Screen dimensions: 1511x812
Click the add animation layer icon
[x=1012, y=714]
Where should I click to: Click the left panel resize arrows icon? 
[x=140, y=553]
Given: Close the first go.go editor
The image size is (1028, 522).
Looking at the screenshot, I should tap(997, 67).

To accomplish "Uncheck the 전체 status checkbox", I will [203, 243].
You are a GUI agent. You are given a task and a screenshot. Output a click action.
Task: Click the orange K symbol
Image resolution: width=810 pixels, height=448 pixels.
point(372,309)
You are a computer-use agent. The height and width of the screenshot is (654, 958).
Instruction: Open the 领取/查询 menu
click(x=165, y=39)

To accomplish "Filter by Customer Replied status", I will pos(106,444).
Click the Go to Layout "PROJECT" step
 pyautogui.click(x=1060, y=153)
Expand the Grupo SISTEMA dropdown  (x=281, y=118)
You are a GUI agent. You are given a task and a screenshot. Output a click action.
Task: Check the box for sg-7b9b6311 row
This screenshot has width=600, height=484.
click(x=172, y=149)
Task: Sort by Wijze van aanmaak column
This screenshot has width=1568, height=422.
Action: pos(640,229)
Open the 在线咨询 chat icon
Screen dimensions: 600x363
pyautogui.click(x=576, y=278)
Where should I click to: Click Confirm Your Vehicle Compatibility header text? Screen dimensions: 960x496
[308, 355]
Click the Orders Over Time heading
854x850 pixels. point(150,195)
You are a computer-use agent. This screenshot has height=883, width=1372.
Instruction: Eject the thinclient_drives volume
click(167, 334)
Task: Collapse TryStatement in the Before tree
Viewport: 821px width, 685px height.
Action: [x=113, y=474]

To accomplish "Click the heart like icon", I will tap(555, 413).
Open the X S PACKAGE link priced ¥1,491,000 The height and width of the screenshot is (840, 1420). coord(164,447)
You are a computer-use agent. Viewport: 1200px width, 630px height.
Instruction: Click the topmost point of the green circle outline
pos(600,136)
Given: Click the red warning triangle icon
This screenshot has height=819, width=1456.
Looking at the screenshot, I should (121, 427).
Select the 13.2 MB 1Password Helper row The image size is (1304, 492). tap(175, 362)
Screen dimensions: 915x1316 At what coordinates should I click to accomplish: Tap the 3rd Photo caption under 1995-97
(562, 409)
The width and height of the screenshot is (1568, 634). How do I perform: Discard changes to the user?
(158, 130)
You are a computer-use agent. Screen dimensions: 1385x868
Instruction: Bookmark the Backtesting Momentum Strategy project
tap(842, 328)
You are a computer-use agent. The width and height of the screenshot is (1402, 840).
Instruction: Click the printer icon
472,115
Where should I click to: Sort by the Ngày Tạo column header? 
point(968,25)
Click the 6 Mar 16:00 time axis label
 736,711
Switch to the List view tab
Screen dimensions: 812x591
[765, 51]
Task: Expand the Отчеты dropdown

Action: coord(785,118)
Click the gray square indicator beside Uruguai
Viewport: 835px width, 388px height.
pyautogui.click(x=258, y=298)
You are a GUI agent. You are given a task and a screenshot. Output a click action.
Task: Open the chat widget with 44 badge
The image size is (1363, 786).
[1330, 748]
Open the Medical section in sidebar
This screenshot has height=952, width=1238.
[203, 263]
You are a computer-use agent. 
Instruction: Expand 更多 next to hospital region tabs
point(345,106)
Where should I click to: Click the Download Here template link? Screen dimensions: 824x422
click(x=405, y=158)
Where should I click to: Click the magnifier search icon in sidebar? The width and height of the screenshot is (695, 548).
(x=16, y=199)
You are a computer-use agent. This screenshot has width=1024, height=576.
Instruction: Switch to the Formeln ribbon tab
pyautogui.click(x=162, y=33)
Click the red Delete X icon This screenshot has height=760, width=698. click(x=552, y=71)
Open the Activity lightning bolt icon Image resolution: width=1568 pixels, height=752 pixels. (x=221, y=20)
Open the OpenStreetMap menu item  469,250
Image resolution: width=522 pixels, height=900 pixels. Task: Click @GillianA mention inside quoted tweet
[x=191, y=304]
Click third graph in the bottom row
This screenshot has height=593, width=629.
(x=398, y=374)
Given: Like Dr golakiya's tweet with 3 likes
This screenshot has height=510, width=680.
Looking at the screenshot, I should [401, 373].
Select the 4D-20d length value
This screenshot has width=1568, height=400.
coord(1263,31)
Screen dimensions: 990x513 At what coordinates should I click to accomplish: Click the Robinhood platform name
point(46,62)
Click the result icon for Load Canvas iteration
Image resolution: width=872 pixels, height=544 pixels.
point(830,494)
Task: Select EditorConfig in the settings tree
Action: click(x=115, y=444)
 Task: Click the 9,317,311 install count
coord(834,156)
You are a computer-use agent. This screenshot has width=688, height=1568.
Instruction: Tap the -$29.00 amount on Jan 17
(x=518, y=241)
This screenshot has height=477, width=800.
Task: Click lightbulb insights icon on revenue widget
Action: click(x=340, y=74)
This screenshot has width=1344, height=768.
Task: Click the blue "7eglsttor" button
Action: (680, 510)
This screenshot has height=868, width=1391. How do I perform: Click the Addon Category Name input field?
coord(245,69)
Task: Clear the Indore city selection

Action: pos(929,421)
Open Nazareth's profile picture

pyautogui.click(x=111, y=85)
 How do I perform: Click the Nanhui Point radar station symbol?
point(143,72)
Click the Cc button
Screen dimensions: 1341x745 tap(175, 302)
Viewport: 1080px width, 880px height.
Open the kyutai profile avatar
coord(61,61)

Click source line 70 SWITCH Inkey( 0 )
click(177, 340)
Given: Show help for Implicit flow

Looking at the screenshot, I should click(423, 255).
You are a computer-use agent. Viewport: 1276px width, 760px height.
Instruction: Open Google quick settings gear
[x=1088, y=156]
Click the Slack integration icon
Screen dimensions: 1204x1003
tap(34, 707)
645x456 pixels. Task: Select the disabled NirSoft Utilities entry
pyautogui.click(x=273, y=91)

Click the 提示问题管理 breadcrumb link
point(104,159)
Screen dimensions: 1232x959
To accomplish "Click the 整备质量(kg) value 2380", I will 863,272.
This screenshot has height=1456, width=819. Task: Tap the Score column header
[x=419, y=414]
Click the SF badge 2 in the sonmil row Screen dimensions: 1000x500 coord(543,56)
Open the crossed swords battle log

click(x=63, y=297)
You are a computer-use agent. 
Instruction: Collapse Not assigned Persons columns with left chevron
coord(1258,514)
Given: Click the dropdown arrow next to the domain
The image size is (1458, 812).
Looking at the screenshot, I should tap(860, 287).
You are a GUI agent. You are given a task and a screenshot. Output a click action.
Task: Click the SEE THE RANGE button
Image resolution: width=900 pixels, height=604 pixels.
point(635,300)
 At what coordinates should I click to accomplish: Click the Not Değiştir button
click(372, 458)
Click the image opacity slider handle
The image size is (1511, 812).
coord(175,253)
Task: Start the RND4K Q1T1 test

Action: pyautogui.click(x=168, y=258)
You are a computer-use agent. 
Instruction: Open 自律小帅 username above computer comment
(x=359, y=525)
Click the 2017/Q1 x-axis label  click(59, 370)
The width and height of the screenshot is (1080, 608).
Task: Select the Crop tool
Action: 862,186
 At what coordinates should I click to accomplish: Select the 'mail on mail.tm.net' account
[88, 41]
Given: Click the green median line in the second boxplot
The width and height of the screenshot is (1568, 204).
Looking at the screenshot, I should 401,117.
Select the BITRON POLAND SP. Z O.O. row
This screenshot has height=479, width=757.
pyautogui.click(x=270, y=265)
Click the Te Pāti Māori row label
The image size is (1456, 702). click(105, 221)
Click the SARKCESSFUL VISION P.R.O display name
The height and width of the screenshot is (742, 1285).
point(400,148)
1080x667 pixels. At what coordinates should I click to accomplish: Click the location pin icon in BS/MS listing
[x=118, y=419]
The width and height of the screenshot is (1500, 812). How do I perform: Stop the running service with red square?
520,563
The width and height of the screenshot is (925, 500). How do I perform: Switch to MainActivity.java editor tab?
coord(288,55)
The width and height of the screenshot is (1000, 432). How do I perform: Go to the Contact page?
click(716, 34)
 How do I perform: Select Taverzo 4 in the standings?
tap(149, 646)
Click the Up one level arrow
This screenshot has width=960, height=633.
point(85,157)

**Directions**: Reply with the number of lines in the material above that contain "badge", and nothing more.

**Finished exercise**: 2